都避着不想跟他见面了,他竟然三更半夜跑来招惹她。身为夫子,他会不知道姑娘家的名节有多重要,不能随便拿来开玩笑吗?真可恶!
他到底想怎么样?
没毁了她不甘心,还是打算跟她同归于尽?
“小绿,别忙着咒我了……”纪老爷想得周到,女儿窗外无宵小可立足使力之处,以致沐祺瑛只能凭双肘攀在窗棂边,又不敢太大声地求救:“快、我快掉下去了,你拉我一把可好?”
自力救济也行,但用点脑子才能获得同情。
“不行,三更半夜的,我怎么能让一个男人进房。”纪芜晴皱眉,想也不想便冷冷拒绝。“要是你对我和小姐不利,谁来救我们?”

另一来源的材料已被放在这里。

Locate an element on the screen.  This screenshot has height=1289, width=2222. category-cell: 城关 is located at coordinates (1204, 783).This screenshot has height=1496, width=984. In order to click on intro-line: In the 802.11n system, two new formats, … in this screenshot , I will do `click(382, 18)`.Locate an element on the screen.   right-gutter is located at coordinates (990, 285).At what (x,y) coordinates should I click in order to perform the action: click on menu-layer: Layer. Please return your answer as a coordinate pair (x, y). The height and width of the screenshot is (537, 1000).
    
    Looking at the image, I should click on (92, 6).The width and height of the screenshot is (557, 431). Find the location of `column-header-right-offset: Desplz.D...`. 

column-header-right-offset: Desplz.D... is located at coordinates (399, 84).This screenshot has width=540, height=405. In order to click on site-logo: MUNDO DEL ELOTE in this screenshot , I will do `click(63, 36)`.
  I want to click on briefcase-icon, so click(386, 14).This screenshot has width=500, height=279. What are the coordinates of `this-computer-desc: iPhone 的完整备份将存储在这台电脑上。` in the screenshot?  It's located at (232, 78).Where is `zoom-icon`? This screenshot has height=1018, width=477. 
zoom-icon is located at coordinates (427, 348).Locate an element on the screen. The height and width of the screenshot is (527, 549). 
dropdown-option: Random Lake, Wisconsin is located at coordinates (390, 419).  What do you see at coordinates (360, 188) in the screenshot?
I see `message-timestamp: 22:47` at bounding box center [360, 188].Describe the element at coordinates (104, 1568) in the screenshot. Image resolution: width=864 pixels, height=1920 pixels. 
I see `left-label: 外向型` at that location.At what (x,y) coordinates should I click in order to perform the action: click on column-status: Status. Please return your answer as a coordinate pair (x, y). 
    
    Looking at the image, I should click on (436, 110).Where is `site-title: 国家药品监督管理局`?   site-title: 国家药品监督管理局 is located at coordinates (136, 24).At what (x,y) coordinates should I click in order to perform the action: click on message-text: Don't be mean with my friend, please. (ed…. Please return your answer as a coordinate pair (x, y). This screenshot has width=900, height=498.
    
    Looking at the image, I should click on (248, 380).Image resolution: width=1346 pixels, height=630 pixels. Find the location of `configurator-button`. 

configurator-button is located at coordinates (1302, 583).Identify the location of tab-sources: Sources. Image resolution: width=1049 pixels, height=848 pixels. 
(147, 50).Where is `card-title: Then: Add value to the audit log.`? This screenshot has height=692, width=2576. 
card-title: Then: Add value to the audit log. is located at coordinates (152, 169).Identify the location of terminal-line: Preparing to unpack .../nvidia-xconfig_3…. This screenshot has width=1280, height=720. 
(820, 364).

这男人像是瘟疫,不避不行。趁着没人瞧见,她得快些把他赶走。
“小绿,你相信我没有恶意,不会对你和小姐不利的。”知道她必定拒绝,沐祺瑛立即祭出哀兵策略。“那日虽不是有意轻薄,但我仍是满心歉意,偏偏好几天不见你;如今是想跟你道歉才来的,难道你狠心见死不救吗?”
无论如何,他都相信她有副软心肠。
当个小小测验,如果她如名字纪芜晴般无情,能对一个人的死活冷眼旁观,为保名节而见死不救,就算他错看了人。
听他这么一说,纪芜晴的确心生动摇。
他竟然为了跟她道歉,冒着惹人非议的危险,特地爬上树来想见她一面?说一点也不感动,那是骗人的。
至少,他有那个诚意在,也知道错了。
“小绿姑娘,我抓不住了……”
见她犹豫不决,沐祺瑛索性作势要往下掉。
“等等……”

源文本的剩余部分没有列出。